The S&P 500 rose 1.2%, bringing its two-day gain to 10.6%. It had been up 5.1% earlier in the day as Congress moved closer to approving the plan to provide badly needed aid to an economy that has been ravaged by the coronavirus. The market is now down nearly 27% since setting a record high a month ago.
Many on Wall Street say they don’t think stocks have hit bottom yet, but optimism rose after the White House and Senate leaders announced an agreement on the aid bill early Wednesday. A vote had been expected in the Senate by the end of the day, but then some lawmakers balked at the proposed bill.
GOP Senators Tim Scott, Ben Sasse and Lindsey Graham demanded changes, saying the legislation as written “incentivizes layoffs” and should be altered to ensure employees don’t earn more money if they’re laid off than if they’re working. Complicating the standoff, Sen. Bernie Sanders of Vermont said he would block the bill unless the conservatives dropped their objections.
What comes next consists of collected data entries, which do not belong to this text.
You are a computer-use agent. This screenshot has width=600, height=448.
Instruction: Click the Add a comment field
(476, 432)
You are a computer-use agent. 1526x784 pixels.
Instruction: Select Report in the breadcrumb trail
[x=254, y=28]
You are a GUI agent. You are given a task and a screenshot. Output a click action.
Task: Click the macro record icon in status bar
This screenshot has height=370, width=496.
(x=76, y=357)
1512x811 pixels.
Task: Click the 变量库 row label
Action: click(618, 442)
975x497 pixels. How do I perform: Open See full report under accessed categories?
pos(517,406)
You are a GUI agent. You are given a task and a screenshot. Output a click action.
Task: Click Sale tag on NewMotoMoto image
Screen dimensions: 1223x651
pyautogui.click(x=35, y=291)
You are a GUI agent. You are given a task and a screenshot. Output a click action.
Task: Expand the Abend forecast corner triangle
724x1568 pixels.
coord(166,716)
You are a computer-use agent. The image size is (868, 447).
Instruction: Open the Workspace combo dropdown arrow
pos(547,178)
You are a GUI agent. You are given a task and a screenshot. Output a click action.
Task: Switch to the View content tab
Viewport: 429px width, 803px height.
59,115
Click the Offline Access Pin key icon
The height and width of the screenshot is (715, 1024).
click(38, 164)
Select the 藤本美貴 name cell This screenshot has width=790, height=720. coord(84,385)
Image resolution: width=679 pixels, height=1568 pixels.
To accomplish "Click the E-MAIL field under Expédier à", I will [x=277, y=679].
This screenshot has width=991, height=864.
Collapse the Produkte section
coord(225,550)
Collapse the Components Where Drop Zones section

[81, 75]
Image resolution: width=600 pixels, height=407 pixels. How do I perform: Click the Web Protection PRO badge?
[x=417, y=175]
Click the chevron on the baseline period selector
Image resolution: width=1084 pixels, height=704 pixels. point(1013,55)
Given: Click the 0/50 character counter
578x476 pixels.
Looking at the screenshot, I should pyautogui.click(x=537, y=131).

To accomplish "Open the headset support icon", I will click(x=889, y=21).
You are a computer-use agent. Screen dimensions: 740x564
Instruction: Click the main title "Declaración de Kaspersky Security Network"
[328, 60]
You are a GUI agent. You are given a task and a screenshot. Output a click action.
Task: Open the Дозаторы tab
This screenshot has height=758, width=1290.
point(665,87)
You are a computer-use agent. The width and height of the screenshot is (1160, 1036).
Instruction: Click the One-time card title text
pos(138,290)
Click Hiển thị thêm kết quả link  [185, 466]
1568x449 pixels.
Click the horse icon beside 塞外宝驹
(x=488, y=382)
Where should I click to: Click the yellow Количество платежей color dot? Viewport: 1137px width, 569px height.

Investors were anxiously waiting for the aid in the rescue package, which lawmakers hope will help blunt the blow to the economy as businesses shut down to slow the spread of the coronavirus.
“They’re hitting on all the right elements of what the U.S. economy needs during the shutdown to bridge itself to the other side to open up economic activity,” said Darrell Cronk, chief investment officer of Wells Fargo Wealth and Investment Management.
With widening swaths of the economy shutting down and layoffs mounting, economists are sure a steep drop-off is coming. They’re forecasting a report on Thursday will show a record number of Americans filed for unemployment benefits as layoffs sweep the country. What’s unsure is how long it will last.
On Wednesday, the S&P 500 was down as much as 1.6% before it turned decisively higher. It ended the day up 28.23 points to 2,475.56. The Dow Jones Industrial Average rose 495.64 points, or 2.4%, to 21,200.55. It had been up more than 1,300 points before the rally faded. The Nasdaq swung from a gain of 3.4% to a loss of 0.5% as it dropped 33.56 points to 7,384.30.